Los de Mihir ya estaban acostumbrados a escuchar tales cosas del Rey. Pero se sintieron avergonzados de que el Rey sonara como un monstruo lujurioso frente a su invitado.
Lord Horace dirigió una sonrisa de disculpa a Edwin y dijo:
—Lo que quiere decir es que tenemos que ganar la guerra. Por favor no se ofenda por sus comentarios. La Princesa Adeline es su media hermana después de todo.
Edwin forzó una sonrisa falsa y sacudió la cabeza.
—¿Por qué me ofendería cuando ni siquiera la considero como mi familiar? Es tan buena como una extraña para mí.
Sin embargo, en el fondo, Edwin estaba imaginando sostener una estaca y apuñalar a ese Rey Vampiro en su corazón una y otra vez.
Estaba usando todos los músculos de su cuerpo para evitar reaccionar a los asquerosos comentarios del Rey sobre su hermana. Si fuera tan poderoso como su madre, ya habría extinguido ese frío corazón.
Edwin tenía la difícil tarea de mantener su ritmo cardíaco a un nivel normal para no delatar que estaba enfadado. Afortunadamente, los latidos de Edwin quedaron opacados por los de Horace, quien estaba igual de enojado que Edwin.
Horace lanzó una mirada fulminante a Reginaldo para que dejara de soltar comentarios tan despectivos, pero Reginaldo le devolvió la mirada y gritó:
—¿Qué? ¿Por qué eres tú el ofendido?
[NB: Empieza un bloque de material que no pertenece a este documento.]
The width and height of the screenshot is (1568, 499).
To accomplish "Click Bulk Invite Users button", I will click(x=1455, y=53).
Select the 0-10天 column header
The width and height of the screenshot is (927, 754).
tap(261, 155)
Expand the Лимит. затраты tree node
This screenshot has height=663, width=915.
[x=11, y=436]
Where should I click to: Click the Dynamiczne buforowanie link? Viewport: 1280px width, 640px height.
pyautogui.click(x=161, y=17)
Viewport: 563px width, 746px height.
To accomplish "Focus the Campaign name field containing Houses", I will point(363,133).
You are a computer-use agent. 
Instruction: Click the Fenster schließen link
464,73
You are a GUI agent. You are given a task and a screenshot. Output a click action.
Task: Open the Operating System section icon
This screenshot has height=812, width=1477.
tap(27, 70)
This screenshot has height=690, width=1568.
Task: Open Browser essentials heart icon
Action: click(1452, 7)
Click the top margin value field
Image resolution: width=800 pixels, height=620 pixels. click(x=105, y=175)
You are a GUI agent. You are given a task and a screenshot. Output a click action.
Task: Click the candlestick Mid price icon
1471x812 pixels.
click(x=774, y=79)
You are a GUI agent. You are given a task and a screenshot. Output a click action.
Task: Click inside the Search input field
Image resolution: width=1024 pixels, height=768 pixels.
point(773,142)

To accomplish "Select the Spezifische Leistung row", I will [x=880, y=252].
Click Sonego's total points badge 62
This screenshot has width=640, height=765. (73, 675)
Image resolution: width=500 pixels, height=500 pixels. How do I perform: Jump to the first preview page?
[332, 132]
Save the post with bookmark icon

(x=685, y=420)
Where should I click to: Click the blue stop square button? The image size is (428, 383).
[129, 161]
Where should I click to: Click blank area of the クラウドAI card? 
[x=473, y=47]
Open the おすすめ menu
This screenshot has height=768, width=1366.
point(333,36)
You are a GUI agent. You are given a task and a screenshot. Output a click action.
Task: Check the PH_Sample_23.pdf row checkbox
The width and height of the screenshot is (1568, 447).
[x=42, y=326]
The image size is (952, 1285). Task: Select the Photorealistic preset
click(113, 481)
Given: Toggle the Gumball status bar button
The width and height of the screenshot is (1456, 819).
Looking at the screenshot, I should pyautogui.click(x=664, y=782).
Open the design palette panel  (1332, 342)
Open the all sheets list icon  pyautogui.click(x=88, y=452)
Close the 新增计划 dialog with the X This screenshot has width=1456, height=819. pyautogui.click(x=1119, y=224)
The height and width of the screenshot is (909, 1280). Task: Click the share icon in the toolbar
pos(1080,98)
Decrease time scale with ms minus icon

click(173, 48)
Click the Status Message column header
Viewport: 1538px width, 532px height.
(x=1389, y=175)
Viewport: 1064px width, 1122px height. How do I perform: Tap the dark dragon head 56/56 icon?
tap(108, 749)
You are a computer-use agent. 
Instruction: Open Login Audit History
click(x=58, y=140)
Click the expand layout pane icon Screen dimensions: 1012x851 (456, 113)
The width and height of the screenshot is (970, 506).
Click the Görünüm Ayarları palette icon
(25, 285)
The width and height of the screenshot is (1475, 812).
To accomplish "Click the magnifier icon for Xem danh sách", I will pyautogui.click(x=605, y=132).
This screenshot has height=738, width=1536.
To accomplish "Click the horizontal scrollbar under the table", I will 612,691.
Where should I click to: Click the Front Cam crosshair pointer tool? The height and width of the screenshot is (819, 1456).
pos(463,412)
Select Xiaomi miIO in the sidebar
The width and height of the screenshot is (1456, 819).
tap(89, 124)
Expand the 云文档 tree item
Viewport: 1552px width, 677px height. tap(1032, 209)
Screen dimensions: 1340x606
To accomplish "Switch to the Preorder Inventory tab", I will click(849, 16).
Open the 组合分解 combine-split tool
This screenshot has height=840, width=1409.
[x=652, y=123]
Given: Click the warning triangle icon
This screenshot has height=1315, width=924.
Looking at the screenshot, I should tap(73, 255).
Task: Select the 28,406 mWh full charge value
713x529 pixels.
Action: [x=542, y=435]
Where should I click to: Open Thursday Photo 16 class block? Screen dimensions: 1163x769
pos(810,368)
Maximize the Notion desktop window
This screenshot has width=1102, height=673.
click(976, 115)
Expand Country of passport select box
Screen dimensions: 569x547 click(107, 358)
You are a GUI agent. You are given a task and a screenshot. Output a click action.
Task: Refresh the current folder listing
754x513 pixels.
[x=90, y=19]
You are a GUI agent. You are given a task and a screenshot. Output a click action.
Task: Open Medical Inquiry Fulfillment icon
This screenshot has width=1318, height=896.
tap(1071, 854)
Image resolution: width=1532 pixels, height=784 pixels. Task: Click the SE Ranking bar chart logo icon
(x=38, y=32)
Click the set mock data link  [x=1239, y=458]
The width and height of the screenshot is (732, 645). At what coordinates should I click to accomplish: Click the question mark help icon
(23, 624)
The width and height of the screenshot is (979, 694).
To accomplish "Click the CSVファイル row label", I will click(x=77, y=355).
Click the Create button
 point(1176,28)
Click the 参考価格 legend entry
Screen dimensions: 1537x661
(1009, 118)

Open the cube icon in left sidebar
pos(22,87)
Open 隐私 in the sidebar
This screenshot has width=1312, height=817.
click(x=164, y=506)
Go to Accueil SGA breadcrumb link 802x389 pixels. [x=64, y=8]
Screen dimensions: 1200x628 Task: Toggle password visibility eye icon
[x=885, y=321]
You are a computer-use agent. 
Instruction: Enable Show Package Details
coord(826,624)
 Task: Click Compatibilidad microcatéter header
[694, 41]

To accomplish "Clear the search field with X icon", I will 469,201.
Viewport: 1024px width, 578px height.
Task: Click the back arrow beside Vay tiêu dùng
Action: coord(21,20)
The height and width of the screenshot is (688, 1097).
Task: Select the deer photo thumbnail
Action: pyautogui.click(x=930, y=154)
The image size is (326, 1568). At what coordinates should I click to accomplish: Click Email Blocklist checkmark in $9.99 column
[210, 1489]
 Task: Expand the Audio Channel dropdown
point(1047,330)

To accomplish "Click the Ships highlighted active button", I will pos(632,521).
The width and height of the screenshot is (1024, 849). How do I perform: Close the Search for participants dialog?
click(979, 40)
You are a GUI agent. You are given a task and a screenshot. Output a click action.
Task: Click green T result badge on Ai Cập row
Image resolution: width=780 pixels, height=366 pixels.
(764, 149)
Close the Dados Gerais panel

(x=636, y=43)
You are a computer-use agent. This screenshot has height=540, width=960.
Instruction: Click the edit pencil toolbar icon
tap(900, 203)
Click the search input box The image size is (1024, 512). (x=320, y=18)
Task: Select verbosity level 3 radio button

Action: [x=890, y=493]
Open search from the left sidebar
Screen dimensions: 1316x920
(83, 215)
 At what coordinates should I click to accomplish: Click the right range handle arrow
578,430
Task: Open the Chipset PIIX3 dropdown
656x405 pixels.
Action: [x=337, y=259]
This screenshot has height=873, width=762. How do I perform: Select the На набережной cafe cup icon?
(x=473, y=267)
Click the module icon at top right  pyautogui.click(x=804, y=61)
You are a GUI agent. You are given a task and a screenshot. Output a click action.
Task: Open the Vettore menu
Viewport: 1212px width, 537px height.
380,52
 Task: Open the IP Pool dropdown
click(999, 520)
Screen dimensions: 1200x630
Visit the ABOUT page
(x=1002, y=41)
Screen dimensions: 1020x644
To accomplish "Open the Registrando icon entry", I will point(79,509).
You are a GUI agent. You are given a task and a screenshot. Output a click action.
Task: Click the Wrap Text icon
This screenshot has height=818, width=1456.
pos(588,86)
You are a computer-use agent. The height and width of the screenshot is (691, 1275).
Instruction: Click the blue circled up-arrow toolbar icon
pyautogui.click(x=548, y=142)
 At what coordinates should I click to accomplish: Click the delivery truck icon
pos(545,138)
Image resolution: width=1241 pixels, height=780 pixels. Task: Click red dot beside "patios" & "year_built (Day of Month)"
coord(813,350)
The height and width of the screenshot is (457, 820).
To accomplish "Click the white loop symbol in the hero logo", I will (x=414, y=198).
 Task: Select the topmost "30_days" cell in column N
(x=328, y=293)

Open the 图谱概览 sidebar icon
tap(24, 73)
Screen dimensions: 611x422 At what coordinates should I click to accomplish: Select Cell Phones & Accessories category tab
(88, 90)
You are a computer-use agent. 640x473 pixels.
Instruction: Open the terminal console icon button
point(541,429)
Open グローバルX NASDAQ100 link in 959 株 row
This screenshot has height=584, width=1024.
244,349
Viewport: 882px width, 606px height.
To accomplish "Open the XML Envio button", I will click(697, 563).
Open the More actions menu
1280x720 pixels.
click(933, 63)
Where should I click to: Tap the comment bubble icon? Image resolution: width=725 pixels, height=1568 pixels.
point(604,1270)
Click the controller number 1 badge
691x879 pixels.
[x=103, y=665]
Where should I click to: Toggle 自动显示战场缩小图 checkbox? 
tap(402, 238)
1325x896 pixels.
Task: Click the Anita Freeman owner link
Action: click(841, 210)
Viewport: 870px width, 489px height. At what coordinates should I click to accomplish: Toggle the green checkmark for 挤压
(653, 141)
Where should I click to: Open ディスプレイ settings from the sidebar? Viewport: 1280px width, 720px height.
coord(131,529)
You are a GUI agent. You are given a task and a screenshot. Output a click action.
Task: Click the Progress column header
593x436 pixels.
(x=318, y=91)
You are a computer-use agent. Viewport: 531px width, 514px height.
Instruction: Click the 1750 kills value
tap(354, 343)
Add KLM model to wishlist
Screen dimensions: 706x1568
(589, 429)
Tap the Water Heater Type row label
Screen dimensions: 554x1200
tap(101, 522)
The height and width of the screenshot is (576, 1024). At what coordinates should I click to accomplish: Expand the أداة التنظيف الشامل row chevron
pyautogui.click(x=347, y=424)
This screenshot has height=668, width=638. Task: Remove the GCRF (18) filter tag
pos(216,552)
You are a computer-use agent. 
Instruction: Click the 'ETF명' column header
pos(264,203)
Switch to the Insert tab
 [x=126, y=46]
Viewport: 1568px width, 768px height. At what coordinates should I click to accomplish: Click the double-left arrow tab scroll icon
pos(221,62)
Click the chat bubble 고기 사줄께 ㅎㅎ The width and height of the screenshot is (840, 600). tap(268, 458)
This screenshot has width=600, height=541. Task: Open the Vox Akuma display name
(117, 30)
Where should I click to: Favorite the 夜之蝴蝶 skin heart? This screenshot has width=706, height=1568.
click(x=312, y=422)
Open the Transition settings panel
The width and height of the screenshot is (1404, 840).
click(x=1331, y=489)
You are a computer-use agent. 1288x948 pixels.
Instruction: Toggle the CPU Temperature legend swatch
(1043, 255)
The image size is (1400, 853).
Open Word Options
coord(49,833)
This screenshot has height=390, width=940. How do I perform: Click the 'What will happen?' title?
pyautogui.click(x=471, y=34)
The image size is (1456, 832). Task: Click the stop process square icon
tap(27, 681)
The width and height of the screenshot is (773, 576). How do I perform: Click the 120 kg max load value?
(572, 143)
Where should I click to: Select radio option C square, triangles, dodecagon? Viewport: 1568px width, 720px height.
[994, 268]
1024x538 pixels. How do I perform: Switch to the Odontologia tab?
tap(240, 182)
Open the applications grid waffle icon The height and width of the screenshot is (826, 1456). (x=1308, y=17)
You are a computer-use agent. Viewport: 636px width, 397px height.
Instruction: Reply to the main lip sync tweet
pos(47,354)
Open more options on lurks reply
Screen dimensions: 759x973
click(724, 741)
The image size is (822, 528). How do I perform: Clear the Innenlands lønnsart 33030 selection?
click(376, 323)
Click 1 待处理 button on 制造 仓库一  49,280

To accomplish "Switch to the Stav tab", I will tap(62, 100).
No es como si estuviera hablando de tu hija.
Horace apretó los dientes y los puños. Por un instante, sintió ganas de escupir en la boca de Reginaldo que estaba soltando basura. Pero se controló y apartó la mirada de ese Rey cínico, dejando evidente que estaba enfadado.
Edwin dejó escapar un suspiro silencioso y miró al Rey. Se veía tan confiado cuando dijo todas esas cosas que casi parecía estar seguro de que podía vencer a Theodore.
Se preguntó si era solo su exceso de confianza o si realmente tenía algún medio para someter al Diablo.
—Su Majestad, estoy un poco preocupado por el Diablo. Ya ha visto lo peligroso que es. Y puedo garantizar que no se quedará quieto cuando ataquemos Wyverndale. Puede aniquilar a la mitad del ejército en un abrir y cerrar de ojos si lo desea.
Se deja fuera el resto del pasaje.